Exercise objective | The material is to be repeated exactly, from first line to last.

§ §

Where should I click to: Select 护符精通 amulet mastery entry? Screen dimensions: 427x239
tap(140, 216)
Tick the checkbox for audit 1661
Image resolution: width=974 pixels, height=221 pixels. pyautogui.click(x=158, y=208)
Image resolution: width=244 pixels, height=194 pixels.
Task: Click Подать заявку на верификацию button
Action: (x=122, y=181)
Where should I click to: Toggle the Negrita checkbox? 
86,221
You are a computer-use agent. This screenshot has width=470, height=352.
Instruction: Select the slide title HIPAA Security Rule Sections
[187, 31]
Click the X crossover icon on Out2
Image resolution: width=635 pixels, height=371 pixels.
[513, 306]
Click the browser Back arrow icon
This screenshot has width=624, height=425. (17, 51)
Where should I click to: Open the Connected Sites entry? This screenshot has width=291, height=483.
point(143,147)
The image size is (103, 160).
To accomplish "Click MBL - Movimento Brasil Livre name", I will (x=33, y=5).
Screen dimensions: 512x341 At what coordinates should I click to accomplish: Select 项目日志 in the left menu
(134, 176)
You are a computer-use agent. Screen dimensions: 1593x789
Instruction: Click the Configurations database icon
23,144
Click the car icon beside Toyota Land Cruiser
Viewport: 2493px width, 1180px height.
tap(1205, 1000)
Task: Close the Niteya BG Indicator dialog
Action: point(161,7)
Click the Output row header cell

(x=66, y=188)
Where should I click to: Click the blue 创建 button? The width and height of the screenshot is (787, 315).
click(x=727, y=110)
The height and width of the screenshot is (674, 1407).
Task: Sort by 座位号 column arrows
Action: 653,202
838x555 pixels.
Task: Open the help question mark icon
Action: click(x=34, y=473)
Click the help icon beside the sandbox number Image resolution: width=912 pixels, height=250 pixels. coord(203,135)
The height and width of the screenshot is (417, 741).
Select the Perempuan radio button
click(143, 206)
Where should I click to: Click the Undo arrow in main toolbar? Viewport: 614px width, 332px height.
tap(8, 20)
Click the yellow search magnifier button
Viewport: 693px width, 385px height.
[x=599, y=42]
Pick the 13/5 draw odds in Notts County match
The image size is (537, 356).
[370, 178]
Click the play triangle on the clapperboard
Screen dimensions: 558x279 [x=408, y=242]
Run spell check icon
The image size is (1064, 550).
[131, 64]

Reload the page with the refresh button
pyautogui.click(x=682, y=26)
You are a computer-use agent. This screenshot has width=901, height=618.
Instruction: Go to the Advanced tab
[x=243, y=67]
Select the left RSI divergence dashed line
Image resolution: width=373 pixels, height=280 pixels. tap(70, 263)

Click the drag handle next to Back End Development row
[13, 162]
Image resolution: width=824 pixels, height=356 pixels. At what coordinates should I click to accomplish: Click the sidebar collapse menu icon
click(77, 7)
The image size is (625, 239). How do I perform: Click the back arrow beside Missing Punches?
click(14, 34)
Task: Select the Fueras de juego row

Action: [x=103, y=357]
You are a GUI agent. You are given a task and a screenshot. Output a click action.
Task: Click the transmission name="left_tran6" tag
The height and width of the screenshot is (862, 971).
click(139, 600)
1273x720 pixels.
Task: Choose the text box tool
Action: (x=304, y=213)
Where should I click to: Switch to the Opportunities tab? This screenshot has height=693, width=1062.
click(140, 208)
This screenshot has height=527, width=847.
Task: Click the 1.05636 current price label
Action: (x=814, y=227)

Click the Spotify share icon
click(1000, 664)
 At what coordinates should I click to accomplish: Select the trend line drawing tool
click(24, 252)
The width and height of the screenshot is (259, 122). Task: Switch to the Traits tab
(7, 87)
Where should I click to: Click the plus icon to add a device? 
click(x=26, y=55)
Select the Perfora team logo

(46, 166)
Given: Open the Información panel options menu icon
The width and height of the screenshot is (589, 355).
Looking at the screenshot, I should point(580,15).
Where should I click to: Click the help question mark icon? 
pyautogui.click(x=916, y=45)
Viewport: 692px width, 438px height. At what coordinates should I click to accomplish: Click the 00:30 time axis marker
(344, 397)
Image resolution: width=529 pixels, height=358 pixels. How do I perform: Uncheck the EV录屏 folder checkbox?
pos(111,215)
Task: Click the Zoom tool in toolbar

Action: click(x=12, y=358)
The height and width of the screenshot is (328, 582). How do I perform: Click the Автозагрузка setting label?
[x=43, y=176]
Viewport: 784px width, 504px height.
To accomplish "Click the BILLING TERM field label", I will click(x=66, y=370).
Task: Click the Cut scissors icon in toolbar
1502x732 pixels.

§ §

Reply to the task |
Where should I click to: Select 护符精通 amulet mastery entry? Screen dimensions: 427x239
tap(140, 216)
Tick the checkbox for audit 1661
Image resolution: width=974 pixels, height=221 pixels. pyautogui.click(x=158, y=208)
Image resolution: width=244 pixels, height=194 pixels.
Task: Click Подать заявку на верификацию button
Action: (x=122, y=181)
Where should I click to: Toggle the Negrita checkbox? 
86,221
You are a computer-use agent. This screenshot has width=470, height=352.
Instruction: Select the slide title HIPAA Security Rule Sections
[187, 31]
Click the X crossover icon on Out2
Image resolution: width=635 pixels, height=371 pixels.
[513, 306]
Click the browser Back arrow icon
This screenshot has width=624, height=425. (17, 51)
Where should I click to: Open the Connected Sites entry? This screenshot has width=291, height=483.
point(143,147)
The image size is (103, 160).
To accomplish "Click MBL - Movimento Brasil Livre name", I will (x=33, y=5).
Screen dimensions: 512x341 At what coordinates should I click to accomplish: Select 项目日志 in the left menu
(134, 176)
You are a computer-use agent. Screen dimensions: 1593x789
Instruction: Click the Configurations database icon
23,144
Click the car icon beside Toyota Land Cruiser
Viewport: 2493px width, 1180px height.
tap(1205, 1000)
Task: Close the Niteya BG Indicator dialog
Action: point(161,7)
Click the Output row header cell

(x=66, y=188)
Where should I click to: Click the blue 创建 button? The width and height of the screenshot is (787, 315).
click(x=727, y=110)
The height and width of the screenshot is (674, 1407).
Task: Sort by 座位号 column arrows
Action: 653,202
838x555 pixels.
Task: Open the help question mark icon
Action: click(x=34, y=473)
Click the help icon beside the sandbox number Image resolution: width=912 pixels, height=250 pixels. coord(203,135)
The height and width of the screenshot is (417, 741).
Select the Perempuan radio button
click(143, 206)
Where should I click to: Click the Undo arrow in main toolbar? Viewport: 614px width, 332px height.
tap(8, 20)
Click the yellow search magnifier button
Viewport: 693px width, 385px height.
[x=599, y=42]
Pick the 13/5 draw odds in Notts County match
The image size is (537, 356).
[370, 178]
Click the play triangle on the clapperboard
Screen dimensions: 558x279 [x=408, y=242]
Run spell check icon
The image size is (1064, 550).
[131, 64]

Reload the page with the refresh button
pyautogui.click(x=682, y=26)
You are a computer-use agent. This screenshot has width=901, height=618.
Instruction: Go to the Advanced tab
[x=243, y=67]
Select the left RSI divergence dashed line
Image resolution: width=373 pixels, height=280 pixels. tap(70, 263)

Click the drag handle next to Back End Development row
[13, 162]
Image resolution: width=824 pixels, height=356 pixels. At what coordinates should I click to accomplish: Click the sidebar collapse menu icon
click(77, 7)
The image size is (625, 239). How do I perform: Click the back arrow beside Missing Punches?
click(14, 34)
Task: Select the Fueras de juego row

Action: [x=103, y=357]
You are a GUI agent. You are given a task and a screenshot. Output a click action.
Task: Click the transmission name="left_tran6" tag
The height and width of the screenshot is (862, 971).
click(139, 600)
1273x720 pixels.
Task: Choose the text box tool
Action: (x=304, y=213)
Where should I click to: Switch to the Opportunities tab? This screenshot has height=693, width=1062.
click(140, 208)
This screenshot has height=527, width=847.
Task: Click the 1.05636 current price label
Action: (x=814, y=227)

Click the Spotify share icon
click(1000, 664)
 At what coordinates should I click to accomplish: Select the trend line drawing tool
click(24, 252)
The width and height of the screenshot is (259, 122). Task: Switch to the Traits tab
(7, 87)
Where should I click to: Click the plus icon to add a device? 
click(x=26, y=55)
Select the Perfora team logo

(46, 166)
Given: Open the Información panel options menu icon
The width and height of the screenshot is (589, 355).
Looking at the screenshot, I should point(580,15).
Where should I click to: Click the help question mark icon? 
pyautogui.click(x=916, y=45)
Viewport: 692px width, 438px height. At what coordinates should I click to accomplish: Click the 00:30 time axis marker
(344, 397)
Image resolution: width=529 pixels, height=358 pixels. How do I perform: Uncheck the EV录屏 folder checkbox?
pos(111,215)
Task: Click the Zoom tool in toolbar

Action: click(x=12, y=358)
The height and width of the screenshot is (328, 582). How do I perform: Click the Автозагрузка setting label?
[x=43, y=176]
Viewport: 784px width, 504px height.
To accomplish "Click the BILLING TERM field label", I will click(x=66, y=370).
Task: Click the Cut scissors icon in toolbar
1502x732 pixels.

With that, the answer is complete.